> _Data in this exercise_:
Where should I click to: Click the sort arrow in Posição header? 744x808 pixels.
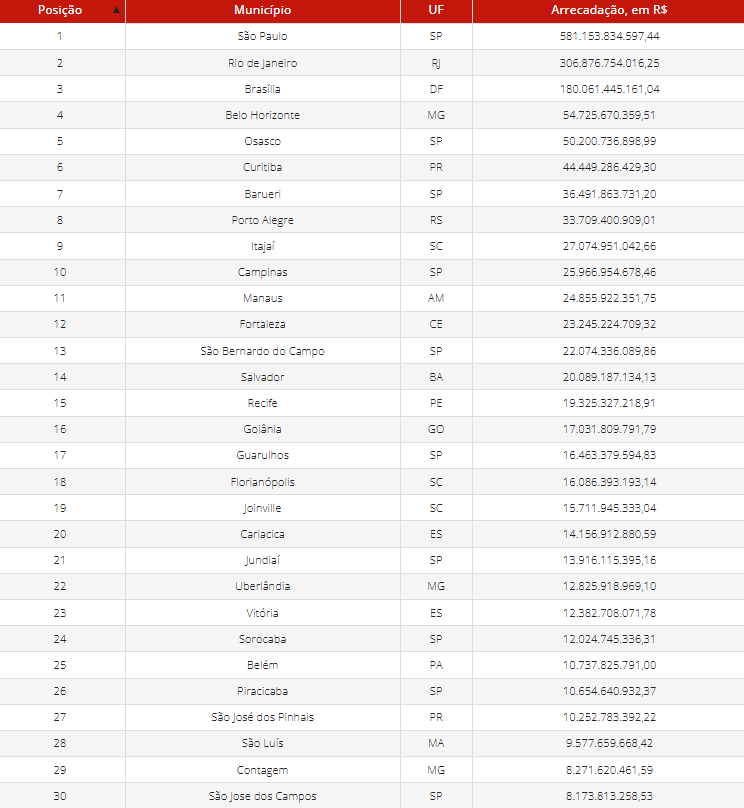point(117,10)
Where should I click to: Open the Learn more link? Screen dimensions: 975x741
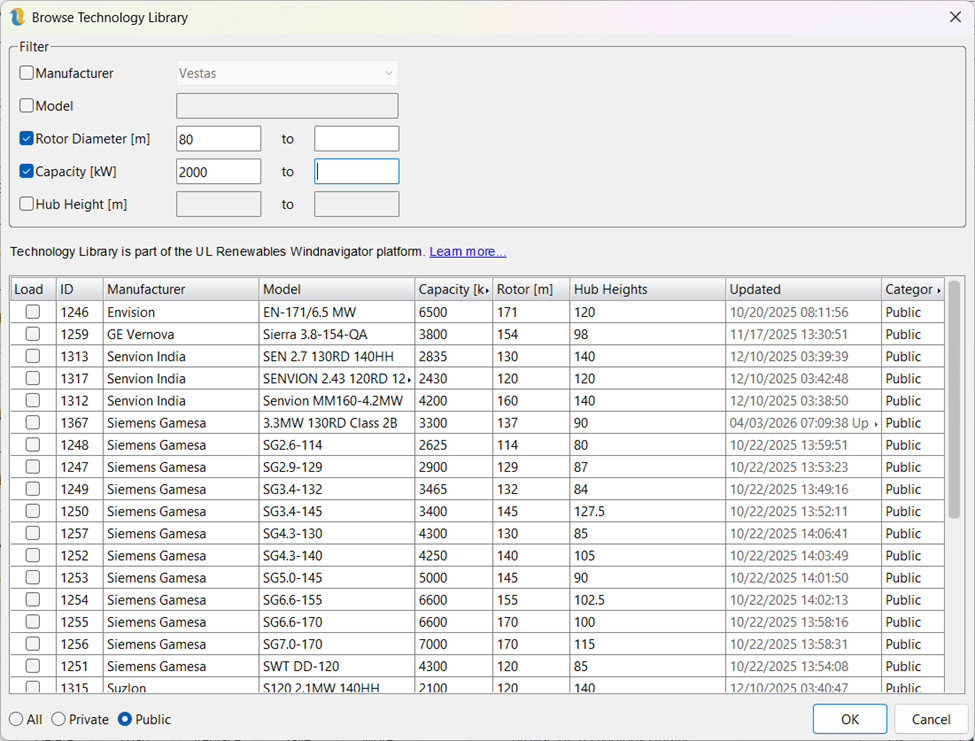467,251
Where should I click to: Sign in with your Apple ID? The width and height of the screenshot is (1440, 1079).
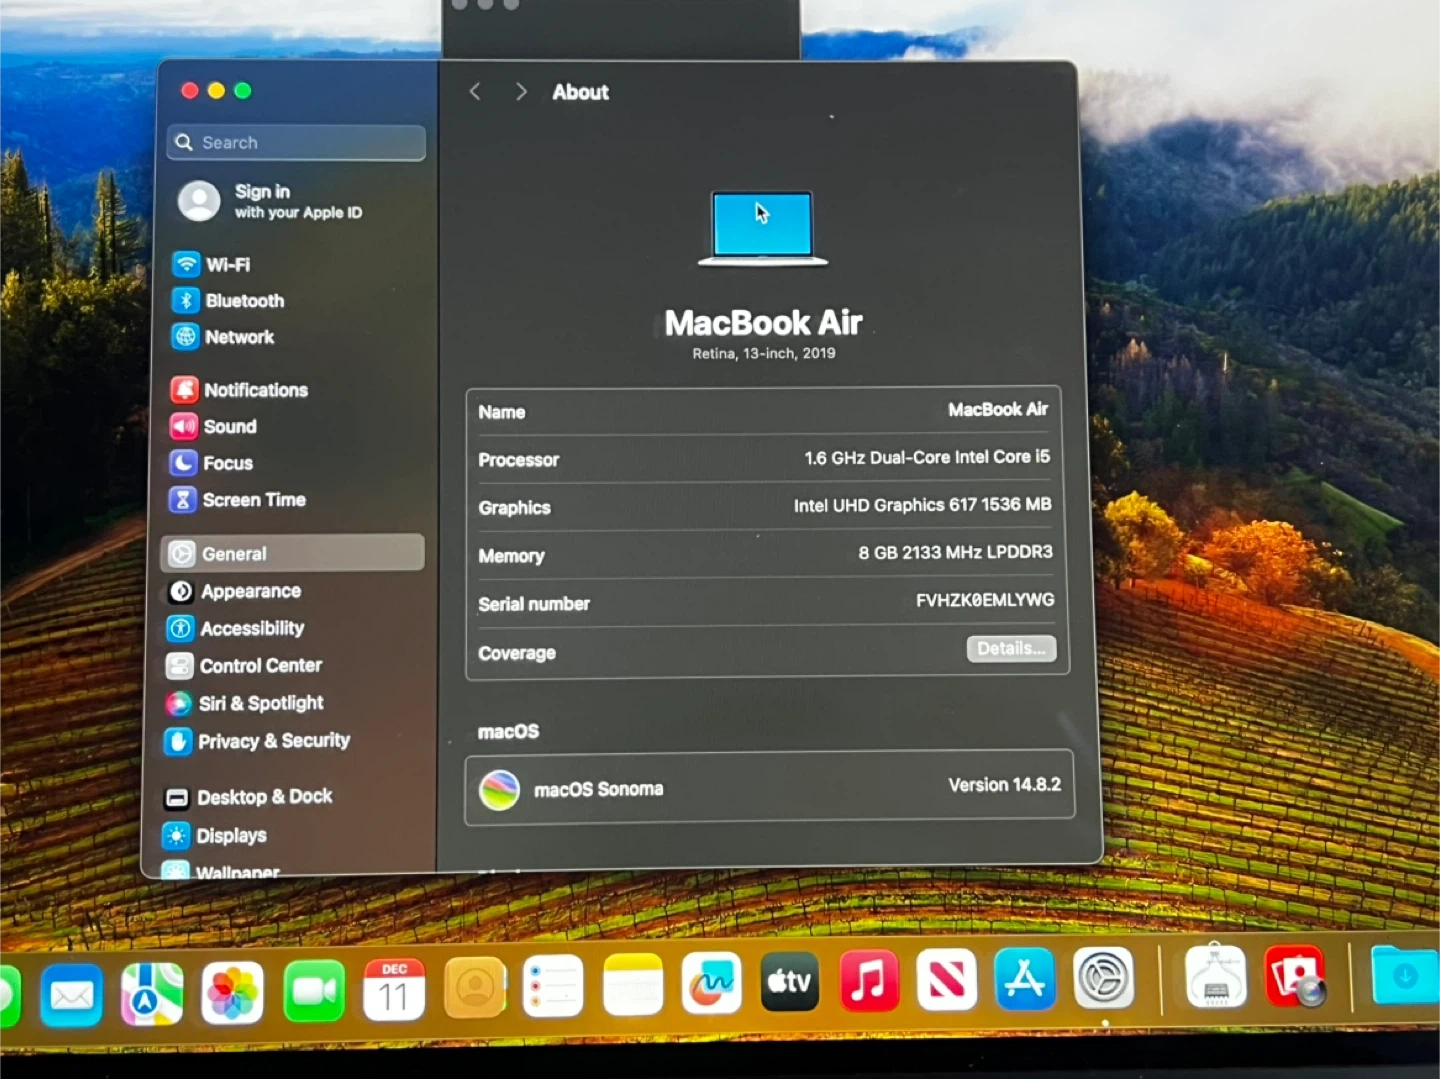(x=296, y=201)
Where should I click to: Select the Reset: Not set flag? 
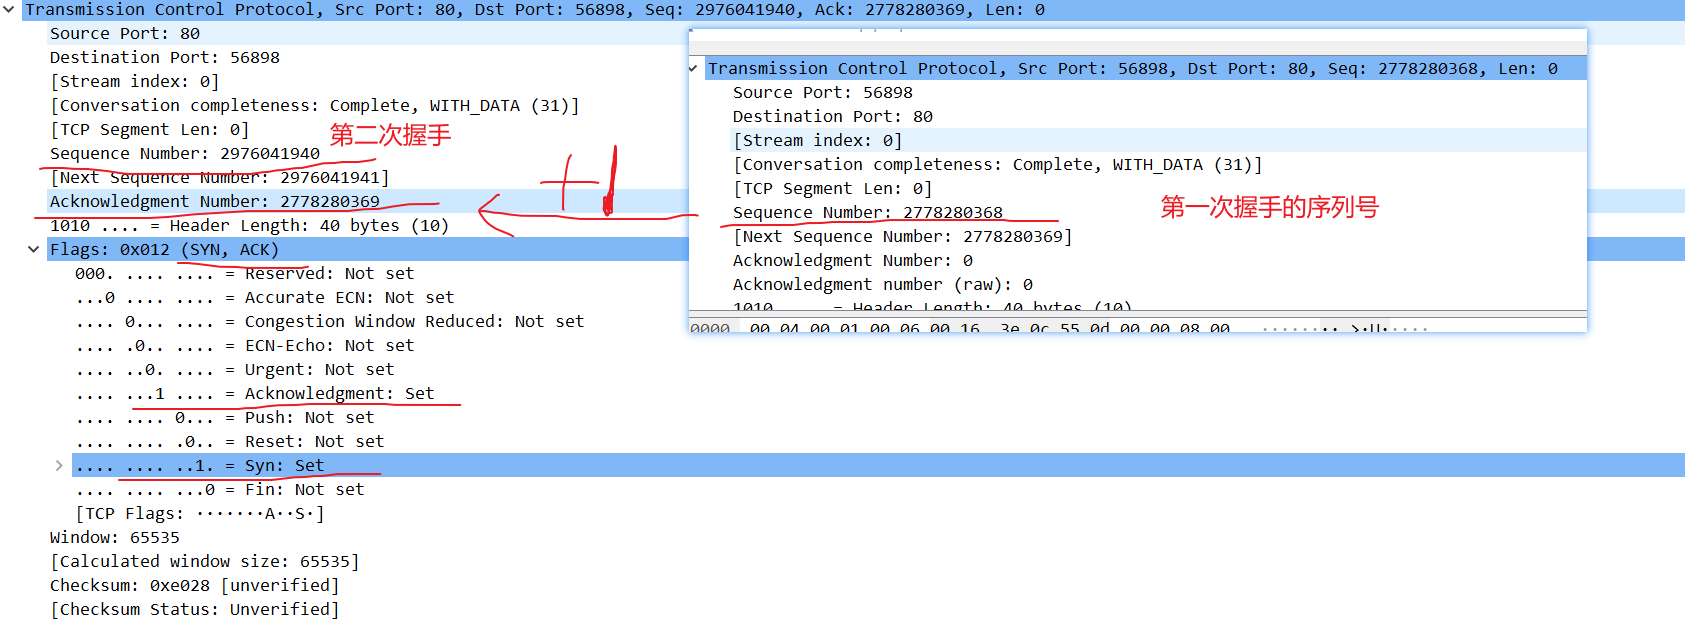coord(230,442)
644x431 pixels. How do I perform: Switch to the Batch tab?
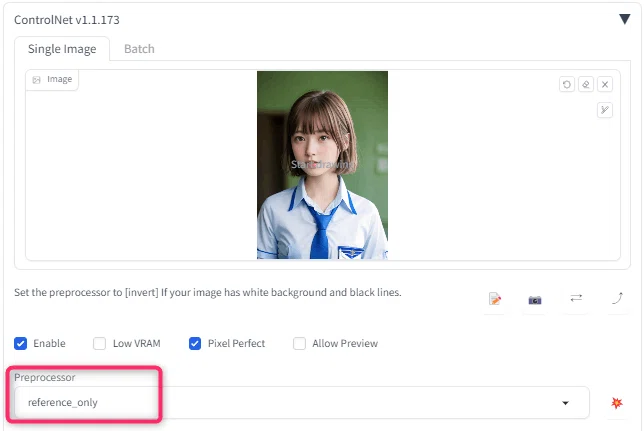coord(139,49)
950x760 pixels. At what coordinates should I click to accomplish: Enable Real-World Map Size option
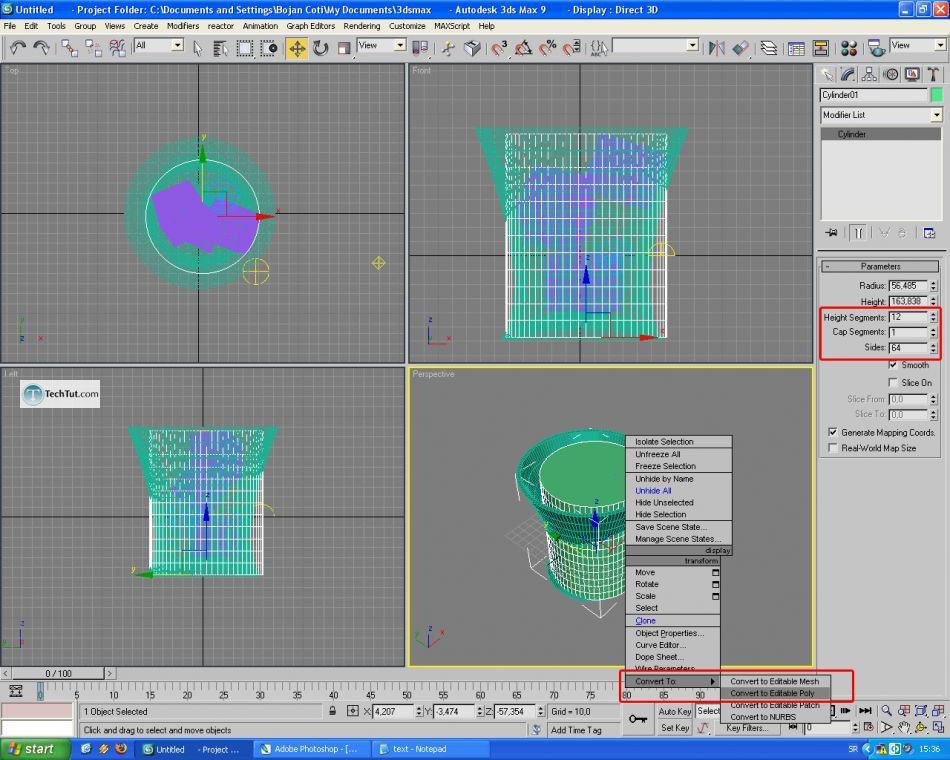click(832, 448)
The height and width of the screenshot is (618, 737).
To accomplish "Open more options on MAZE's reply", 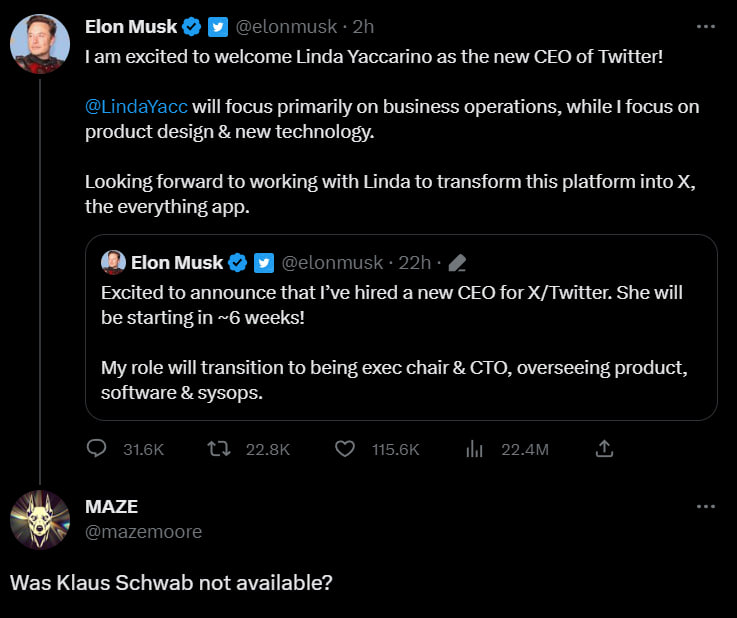I will point(706,507).
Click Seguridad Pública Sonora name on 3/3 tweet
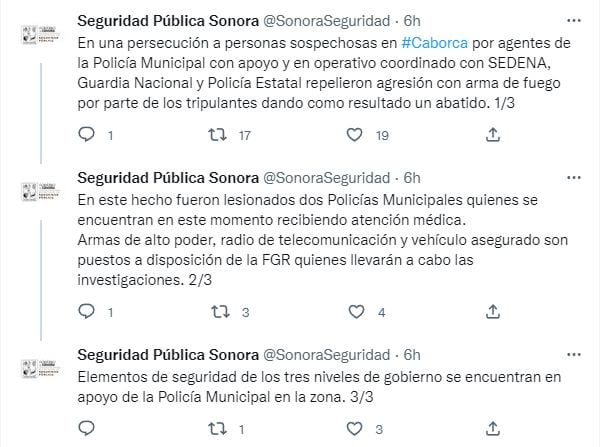603x447 pixels. 166,355
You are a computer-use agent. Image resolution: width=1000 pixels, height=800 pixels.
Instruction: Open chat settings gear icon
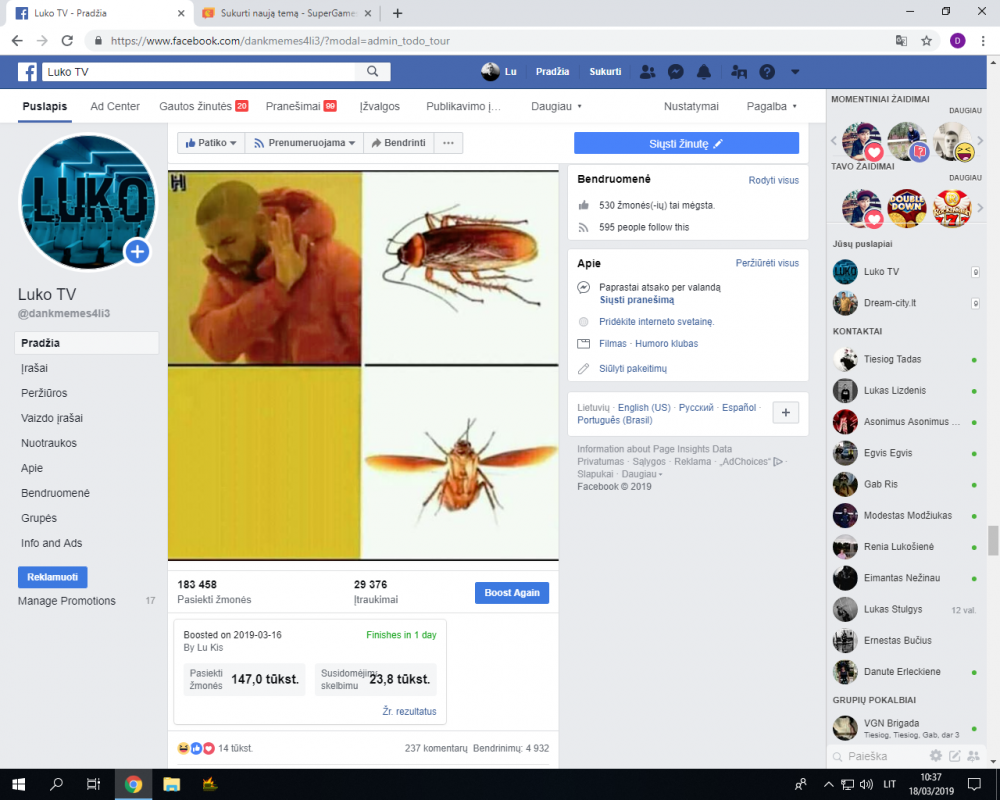coord(936,756)
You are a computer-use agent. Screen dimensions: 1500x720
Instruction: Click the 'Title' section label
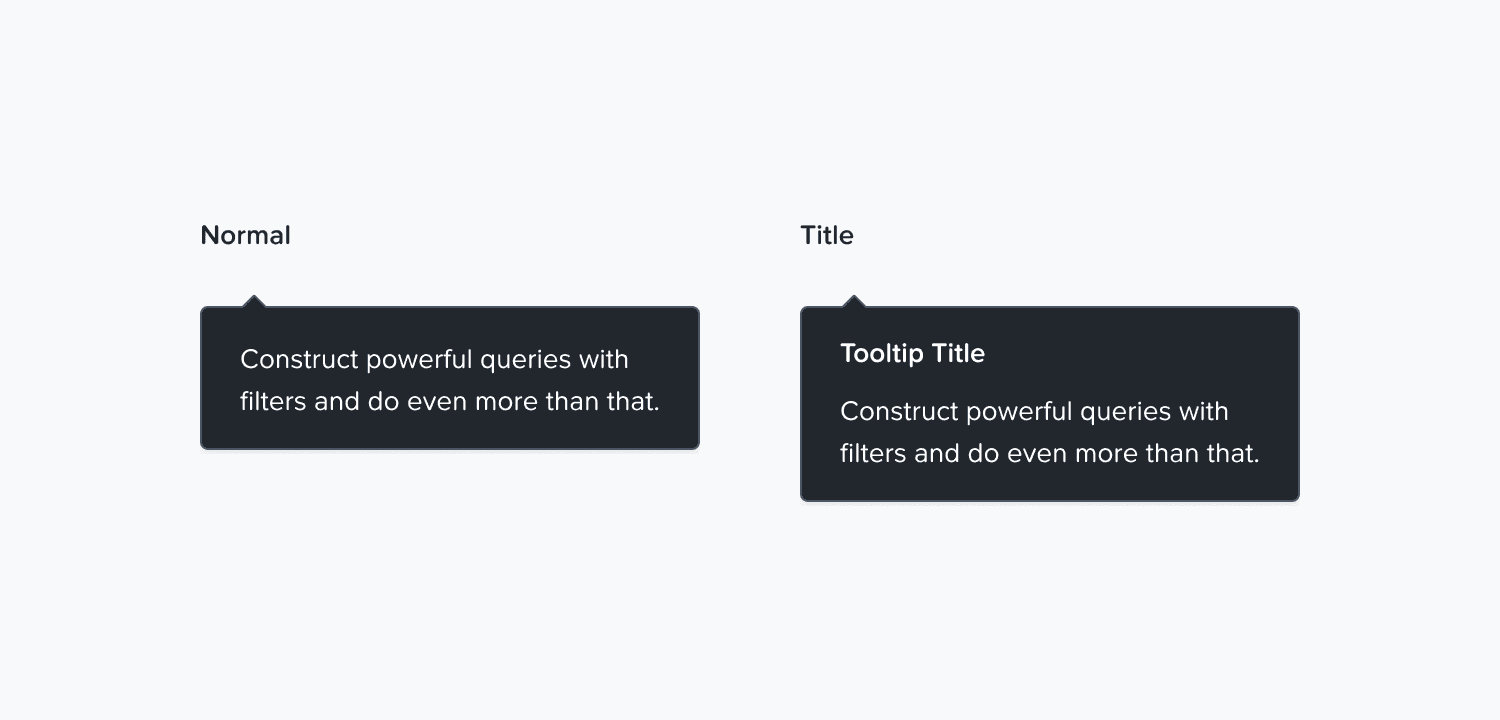827,235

> _Exercise_:
Beginning at the line with "Click Seguridad Pública", reproduce each line exactly through the last line of the records above, with pictures left out.

> _Reply_:
Click Seguridad Pública Sonora name on 3/3 tweet
603x447 pixels. 166,355
You are a computer-use agent. Image resolution: width=1000 pixels, height=800 pixels.
Instruction: Open chat settings gear icon
coord(936,756)
You are a computer-use agent. Screen dimensions: 1500x720
Instruction: Click the 'Title' section label
827,235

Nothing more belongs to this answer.